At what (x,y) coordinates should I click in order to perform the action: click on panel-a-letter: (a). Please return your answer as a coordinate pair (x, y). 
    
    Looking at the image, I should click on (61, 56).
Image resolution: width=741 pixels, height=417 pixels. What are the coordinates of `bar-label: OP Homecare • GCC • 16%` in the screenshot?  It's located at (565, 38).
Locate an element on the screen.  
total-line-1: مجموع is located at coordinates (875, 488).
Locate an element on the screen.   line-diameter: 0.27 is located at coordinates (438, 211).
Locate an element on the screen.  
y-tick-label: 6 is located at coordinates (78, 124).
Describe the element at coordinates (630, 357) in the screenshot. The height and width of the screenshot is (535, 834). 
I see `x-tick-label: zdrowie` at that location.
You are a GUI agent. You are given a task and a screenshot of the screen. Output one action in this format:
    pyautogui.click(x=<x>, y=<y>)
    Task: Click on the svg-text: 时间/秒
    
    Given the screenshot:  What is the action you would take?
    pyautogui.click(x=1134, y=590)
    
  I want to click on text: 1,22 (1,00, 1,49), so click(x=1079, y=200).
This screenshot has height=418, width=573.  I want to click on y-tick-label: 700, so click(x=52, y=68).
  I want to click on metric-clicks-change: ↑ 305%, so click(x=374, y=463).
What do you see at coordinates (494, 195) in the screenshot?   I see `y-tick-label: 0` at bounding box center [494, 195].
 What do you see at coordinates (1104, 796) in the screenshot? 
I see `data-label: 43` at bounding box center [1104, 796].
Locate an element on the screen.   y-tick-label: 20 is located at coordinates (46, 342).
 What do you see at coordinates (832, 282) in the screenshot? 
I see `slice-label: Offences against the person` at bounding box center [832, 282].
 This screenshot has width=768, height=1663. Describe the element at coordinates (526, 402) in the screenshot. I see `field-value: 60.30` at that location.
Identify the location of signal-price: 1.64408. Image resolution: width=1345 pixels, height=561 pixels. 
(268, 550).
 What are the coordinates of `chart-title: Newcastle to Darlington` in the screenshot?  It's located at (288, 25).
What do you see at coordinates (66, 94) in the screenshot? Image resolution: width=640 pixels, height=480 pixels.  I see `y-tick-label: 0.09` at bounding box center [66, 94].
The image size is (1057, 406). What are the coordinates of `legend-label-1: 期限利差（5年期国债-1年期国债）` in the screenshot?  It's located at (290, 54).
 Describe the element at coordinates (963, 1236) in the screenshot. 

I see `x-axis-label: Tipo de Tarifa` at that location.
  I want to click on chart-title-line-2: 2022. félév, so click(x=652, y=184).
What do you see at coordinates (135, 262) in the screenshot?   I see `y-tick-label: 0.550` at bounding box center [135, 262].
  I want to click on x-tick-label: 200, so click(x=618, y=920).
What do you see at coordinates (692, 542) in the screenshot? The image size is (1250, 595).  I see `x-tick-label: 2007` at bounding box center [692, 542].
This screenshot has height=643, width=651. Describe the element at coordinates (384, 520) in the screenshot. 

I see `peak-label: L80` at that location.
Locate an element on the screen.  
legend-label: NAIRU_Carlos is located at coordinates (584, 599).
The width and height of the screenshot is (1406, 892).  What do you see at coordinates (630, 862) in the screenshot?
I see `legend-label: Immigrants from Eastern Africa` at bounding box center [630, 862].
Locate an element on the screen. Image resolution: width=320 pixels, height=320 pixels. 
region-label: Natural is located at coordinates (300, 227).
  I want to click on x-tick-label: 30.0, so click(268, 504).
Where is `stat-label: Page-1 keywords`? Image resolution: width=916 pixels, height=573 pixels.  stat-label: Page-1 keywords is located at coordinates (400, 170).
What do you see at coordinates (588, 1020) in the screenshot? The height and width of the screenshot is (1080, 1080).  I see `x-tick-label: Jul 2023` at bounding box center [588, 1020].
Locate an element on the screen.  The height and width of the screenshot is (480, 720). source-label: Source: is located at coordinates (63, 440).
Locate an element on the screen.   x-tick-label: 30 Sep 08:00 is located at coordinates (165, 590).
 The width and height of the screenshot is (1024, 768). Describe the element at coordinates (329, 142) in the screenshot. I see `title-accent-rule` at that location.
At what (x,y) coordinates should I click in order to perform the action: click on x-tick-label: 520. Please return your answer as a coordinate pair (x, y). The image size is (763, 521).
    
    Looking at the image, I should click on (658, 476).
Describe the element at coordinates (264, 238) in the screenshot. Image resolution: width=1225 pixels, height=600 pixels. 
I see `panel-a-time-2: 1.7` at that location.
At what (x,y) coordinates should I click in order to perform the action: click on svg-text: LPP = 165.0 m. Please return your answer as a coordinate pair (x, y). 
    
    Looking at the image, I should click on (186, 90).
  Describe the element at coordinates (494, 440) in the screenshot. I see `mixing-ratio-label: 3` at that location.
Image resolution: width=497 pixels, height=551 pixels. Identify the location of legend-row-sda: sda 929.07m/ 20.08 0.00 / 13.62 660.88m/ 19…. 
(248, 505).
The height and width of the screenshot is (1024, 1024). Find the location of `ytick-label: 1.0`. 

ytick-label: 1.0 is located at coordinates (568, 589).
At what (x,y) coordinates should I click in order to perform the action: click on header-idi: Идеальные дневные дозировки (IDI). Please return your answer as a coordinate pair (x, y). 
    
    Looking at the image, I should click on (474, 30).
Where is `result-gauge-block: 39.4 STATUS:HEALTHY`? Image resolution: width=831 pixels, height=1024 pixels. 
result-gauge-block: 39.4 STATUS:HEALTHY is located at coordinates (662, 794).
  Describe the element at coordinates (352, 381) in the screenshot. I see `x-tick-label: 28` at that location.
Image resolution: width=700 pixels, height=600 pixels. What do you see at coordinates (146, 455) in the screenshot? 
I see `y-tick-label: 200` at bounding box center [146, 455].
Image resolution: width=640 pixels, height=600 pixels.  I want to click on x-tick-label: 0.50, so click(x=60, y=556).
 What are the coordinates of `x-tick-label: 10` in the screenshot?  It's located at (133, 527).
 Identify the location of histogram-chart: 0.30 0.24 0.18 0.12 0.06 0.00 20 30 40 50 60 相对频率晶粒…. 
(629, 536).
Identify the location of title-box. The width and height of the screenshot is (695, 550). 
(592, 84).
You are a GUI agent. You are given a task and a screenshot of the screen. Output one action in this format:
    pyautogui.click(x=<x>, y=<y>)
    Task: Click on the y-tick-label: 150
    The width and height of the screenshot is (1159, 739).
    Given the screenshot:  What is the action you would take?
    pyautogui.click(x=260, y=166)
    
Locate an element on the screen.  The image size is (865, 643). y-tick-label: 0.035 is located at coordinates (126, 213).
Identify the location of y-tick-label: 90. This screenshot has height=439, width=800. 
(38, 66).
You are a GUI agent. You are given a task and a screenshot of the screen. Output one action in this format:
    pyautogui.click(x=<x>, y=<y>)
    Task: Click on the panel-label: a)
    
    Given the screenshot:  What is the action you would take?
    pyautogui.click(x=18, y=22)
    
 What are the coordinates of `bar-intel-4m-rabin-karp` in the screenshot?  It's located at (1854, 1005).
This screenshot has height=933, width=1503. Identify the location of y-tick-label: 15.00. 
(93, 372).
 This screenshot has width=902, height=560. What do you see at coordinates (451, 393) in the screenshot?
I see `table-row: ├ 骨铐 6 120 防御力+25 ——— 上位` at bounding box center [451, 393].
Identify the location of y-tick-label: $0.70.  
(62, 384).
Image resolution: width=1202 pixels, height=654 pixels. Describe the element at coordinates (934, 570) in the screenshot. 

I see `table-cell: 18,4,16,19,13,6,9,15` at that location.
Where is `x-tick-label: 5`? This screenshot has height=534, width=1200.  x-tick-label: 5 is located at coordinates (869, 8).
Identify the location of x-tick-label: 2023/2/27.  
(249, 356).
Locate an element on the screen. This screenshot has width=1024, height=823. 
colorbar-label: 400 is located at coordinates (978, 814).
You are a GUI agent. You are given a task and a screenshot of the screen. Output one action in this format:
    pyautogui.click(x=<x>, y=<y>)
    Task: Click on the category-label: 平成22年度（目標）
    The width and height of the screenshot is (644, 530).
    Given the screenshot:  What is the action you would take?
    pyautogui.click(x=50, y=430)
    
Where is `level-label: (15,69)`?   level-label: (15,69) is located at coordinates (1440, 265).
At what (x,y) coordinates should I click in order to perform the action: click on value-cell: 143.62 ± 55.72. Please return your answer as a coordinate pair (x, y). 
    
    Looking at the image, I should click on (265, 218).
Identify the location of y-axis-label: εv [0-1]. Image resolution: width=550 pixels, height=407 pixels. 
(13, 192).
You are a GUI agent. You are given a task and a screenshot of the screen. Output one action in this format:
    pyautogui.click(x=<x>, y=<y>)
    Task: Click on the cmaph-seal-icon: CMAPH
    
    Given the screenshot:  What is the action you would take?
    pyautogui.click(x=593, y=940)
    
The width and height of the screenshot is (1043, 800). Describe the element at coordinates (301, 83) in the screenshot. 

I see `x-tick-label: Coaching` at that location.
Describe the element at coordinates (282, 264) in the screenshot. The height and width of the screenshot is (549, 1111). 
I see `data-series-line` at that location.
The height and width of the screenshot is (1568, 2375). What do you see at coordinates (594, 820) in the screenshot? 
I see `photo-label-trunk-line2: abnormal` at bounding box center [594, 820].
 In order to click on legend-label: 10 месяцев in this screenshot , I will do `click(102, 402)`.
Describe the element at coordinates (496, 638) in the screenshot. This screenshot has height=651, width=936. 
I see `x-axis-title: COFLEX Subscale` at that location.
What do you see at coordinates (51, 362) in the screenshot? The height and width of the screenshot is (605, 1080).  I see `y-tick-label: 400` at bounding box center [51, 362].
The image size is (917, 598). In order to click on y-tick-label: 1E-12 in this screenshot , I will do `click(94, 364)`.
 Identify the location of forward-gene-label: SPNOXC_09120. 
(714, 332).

# # # # #

Starting with the line that contains "What do you see at coordinates (51, 362)" and continuing through the last of the rows, format those lines as a JSON list of strings with one string per line. Leave out any blank lines.

[
  "What do you see at coordinates (51, 362) in the screenshot? The height and width of the screenshot is (605, 1080).  I see `y-tick-label: 400` at bounding box center [51, 362].",
  "The image size is (917, 598). In order to click on y-tick-label: 1E-12 in this screenshot , I will do `click(94, 364)`.",
  " Identify the location of forward-gene-label: SPNOXC_09120. ",
  "(714, 332)."
]